By Shereen Siewert
A class action lawsuit filed last week in California claims Honda Civic 2016-2018 models with CVT transmissions might not be in “park” when indicated, making them dangerous.
These vehicles can roll away when the driver exits the vehicle, causing crashes and injuries, the lawsuit states. The lawsuit is relying partially on complaints made to the National Highway Traffic Safety Administration that reveal a “multitude of rollaways, accidents and injuries,” according to court documents.

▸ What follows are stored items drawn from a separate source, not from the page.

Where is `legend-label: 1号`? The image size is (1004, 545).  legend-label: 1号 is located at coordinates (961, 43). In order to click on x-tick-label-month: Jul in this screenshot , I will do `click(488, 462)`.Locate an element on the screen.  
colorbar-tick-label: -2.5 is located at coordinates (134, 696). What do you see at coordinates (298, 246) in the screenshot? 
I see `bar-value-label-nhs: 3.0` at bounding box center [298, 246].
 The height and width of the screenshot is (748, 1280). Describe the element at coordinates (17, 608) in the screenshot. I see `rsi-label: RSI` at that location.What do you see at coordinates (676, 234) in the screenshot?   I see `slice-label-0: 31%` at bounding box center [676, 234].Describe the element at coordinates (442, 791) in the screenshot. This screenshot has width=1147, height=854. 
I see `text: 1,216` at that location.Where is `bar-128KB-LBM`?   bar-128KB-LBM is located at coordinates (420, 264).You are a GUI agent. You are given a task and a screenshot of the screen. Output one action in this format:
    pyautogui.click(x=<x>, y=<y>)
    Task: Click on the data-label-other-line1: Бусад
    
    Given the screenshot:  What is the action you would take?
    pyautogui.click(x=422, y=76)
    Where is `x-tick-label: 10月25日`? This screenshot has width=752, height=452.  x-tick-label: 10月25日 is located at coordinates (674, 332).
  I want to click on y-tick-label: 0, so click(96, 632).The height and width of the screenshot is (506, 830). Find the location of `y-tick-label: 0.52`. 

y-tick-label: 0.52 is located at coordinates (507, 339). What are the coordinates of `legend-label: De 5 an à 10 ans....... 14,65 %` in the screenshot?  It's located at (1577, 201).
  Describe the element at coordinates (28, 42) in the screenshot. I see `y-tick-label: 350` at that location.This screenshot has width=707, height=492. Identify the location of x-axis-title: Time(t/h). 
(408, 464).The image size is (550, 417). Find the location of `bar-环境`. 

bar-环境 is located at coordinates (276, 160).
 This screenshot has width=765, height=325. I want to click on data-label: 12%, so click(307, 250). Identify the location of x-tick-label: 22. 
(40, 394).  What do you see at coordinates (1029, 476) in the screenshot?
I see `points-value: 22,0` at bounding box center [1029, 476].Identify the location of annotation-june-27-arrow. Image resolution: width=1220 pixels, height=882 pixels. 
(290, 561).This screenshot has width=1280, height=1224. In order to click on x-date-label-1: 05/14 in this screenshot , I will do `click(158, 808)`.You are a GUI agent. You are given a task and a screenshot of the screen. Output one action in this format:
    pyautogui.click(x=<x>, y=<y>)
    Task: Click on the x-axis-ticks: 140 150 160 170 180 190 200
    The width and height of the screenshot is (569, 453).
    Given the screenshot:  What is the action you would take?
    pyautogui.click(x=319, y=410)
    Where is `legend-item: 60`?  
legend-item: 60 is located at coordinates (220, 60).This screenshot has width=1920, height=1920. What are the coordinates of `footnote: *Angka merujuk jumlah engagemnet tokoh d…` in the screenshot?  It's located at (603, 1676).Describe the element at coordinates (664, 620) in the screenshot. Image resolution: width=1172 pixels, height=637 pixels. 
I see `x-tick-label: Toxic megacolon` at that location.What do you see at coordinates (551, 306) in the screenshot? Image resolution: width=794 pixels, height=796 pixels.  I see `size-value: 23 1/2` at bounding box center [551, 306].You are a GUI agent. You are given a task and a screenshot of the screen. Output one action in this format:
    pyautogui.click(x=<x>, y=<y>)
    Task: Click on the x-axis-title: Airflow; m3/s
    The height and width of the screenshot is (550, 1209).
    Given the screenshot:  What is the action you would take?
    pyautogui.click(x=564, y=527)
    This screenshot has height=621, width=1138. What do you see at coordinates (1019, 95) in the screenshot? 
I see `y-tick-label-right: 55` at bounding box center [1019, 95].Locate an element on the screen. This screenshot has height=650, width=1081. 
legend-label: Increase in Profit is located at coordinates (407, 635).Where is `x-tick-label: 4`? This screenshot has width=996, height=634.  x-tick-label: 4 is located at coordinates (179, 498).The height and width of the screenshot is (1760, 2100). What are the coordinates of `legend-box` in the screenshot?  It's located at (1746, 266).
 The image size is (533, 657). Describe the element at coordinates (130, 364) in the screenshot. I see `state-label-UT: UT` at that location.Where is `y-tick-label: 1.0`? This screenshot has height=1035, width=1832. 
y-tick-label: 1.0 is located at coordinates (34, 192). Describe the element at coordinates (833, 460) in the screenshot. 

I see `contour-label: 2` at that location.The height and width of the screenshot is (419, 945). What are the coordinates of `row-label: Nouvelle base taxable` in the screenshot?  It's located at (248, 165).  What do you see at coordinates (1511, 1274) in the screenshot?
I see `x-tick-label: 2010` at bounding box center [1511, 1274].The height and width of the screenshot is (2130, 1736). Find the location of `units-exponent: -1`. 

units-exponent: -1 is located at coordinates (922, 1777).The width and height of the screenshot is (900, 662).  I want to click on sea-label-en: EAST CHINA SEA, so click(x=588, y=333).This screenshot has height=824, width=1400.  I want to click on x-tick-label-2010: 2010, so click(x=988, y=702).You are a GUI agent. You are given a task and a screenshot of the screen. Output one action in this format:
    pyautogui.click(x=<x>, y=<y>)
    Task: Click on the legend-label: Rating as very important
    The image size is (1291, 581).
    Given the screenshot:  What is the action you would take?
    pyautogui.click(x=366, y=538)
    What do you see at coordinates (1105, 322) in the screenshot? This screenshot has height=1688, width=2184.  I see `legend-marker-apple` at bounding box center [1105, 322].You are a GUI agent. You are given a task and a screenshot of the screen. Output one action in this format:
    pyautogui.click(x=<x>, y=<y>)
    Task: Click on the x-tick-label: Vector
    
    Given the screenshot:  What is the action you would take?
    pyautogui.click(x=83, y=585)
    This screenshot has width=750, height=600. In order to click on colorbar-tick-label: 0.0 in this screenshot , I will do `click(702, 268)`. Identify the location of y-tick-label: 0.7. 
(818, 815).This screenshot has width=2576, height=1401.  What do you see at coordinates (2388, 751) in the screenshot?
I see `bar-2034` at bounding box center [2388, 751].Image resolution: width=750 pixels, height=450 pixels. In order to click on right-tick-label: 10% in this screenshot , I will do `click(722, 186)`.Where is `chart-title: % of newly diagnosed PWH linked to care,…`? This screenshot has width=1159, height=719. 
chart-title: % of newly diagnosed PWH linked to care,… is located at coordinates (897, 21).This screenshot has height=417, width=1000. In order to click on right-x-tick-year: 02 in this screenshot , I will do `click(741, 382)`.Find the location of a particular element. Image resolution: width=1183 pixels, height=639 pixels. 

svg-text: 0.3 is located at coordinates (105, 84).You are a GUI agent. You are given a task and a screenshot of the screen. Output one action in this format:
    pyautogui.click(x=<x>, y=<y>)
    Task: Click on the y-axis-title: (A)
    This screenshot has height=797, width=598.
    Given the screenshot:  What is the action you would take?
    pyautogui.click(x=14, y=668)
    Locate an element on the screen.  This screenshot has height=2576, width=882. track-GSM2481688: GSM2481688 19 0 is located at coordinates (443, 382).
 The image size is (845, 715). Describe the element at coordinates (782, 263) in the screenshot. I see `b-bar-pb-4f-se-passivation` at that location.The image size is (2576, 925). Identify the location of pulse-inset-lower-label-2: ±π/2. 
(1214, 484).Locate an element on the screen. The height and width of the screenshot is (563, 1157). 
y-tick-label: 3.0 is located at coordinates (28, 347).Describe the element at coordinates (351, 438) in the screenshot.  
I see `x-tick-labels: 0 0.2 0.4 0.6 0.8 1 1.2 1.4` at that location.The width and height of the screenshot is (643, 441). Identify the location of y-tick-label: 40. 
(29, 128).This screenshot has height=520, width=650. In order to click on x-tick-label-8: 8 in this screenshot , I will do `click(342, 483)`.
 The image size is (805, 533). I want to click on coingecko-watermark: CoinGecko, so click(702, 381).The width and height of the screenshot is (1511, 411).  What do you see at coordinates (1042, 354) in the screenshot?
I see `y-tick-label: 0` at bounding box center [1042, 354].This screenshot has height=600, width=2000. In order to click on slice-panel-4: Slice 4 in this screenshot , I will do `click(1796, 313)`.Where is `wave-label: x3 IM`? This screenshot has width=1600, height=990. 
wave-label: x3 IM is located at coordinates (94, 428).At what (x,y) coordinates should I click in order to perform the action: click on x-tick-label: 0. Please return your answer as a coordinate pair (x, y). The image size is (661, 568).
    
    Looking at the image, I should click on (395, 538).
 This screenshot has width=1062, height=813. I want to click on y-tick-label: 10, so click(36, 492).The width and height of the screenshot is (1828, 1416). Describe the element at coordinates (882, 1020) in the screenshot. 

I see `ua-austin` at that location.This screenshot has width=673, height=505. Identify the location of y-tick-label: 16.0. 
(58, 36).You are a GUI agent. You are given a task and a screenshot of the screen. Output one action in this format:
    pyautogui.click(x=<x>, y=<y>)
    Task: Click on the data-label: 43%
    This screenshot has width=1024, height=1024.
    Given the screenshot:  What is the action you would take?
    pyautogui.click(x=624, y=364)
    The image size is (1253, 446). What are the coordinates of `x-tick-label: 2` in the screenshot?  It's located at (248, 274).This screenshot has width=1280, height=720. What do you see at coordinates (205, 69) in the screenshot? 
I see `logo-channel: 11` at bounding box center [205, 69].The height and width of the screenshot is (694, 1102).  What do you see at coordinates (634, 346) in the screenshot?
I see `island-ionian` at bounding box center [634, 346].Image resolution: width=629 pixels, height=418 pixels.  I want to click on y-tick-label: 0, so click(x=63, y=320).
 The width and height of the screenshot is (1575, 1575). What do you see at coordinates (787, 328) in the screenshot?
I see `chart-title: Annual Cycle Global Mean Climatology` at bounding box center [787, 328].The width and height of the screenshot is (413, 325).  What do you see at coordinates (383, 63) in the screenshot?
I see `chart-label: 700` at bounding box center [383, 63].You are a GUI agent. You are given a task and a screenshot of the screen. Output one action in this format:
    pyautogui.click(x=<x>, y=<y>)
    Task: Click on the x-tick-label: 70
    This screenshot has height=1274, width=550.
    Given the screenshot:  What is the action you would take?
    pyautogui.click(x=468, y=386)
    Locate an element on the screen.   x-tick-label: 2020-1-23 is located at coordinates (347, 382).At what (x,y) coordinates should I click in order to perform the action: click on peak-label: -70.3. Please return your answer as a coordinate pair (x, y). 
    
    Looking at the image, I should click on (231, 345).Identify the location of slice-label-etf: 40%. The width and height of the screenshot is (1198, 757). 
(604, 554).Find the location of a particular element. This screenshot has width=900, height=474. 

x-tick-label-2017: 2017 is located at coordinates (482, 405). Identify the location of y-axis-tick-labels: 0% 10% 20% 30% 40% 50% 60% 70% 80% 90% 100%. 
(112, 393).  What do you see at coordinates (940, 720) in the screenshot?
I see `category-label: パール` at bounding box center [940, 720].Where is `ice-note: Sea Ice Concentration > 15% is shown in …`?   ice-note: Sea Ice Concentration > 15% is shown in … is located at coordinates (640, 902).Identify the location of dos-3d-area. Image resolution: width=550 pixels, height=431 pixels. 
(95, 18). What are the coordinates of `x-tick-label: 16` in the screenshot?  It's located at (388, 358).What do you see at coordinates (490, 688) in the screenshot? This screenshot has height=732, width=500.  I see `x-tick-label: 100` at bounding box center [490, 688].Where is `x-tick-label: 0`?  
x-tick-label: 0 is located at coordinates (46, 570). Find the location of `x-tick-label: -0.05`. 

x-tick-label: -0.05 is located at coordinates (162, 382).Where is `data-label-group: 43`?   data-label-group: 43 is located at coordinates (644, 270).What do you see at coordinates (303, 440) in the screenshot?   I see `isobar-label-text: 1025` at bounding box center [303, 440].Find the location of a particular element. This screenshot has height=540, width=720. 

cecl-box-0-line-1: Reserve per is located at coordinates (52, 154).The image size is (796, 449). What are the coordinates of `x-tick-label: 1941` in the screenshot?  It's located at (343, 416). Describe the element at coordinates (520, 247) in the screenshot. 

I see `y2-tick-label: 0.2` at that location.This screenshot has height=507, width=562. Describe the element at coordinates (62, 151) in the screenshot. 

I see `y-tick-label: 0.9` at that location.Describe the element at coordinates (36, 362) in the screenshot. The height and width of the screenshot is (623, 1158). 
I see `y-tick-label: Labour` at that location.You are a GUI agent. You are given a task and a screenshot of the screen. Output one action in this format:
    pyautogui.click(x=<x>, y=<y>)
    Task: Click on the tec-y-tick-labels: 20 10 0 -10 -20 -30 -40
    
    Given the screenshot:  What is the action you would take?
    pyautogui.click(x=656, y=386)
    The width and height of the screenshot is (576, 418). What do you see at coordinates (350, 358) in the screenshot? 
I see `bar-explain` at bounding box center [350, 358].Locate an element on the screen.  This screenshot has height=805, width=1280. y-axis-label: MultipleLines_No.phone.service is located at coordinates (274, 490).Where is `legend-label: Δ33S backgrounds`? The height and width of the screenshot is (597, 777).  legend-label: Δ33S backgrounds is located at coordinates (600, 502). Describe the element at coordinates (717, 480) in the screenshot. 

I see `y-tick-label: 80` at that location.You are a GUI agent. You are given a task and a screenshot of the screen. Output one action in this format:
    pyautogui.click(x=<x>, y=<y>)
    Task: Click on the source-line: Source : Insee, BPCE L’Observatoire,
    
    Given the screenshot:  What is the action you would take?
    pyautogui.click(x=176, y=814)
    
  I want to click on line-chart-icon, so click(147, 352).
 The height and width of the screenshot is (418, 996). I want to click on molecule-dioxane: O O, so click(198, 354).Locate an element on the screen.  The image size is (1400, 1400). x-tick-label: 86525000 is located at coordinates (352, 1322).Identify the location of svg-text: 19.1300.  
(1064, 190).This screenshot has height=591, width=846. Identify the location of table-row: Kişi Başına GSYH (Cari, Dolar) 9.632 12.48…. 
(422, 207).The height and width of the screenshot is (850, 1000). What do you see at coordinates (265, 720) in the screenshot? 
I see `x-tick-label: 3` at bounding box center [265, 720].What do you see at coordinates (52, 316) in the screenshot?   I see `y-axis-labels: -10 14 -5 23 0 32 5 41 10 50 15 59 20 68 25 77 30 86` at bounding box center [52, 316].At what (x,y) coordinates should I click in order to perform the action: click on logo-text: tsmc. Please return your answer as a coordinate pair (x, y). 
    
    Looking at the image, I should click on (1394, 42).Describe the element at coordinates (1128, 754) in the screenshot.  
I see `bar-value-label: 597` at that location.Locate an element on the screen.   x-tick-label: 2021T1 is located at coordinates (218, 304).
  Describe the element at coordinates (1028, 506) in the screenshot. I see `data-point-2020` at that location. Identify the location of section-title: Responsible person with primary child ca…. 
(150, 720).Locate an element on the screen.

In 2016, Honda recalled about 350,000 Honda Civic models and tried to fix the defect with a software update to the vehicle’s stability assist system.
But the lawsuit’s plaintiffs allege the update did not resolve the problem, and Honda continued to manufacture, market and sell defective vehicles. Nearly 1 million defective vehicles are currently on roadways, being driven by unsuspecting owners, the lawsuit alleges.
Heather Floyd, the main plaintiff in the cases, said she was in the driveway of her Bluff City, Tenn. home on July 14, 2017, cleaning out the back seat of her parked 2017 Honda Civic when the car began rolling backward with Floyd inside. The car, which was not running and was in “park,” smashed into a neighbor’s tree, badly damaging the car and the tree, Floyd said.
Floyd was treated for minor injuries at a local hospital, according to court documents.
Three days later, Floyd contacted Honda’s customer service department. Initially, the agent Floyd spoke with was helpful and offered to have expert tests conducted on the vehicle and cover her damages, Floyd said.
But, Floyd alleges, that all changed when she asked Honda to buy back her vehicle and pay for any increase in her insurance premiums resulting from the crash. In a follow up call, Honda denied Floyd’s claim.
The class action suit alleges Honda knew about the danger, but did nothing to warn vehicle owners or potential buyers about the defect. Floyd’s lawyers also say Honda failed to implement alternative designs that could have prevented rollaway incidents.
The lawsuit is seeking yet-to-be-determined monetary damages and is asking that Honda stop “concealing the existence of the defect” in their future marketing and sales of the affected vehicles.
Calls to Honda’s legal department were not immediately returned.
Photo: Heather Floyd says this picture of her Honda Civic shows damage from hitting a tree after the car rolled backward while the ignition was off and the car was in “park.”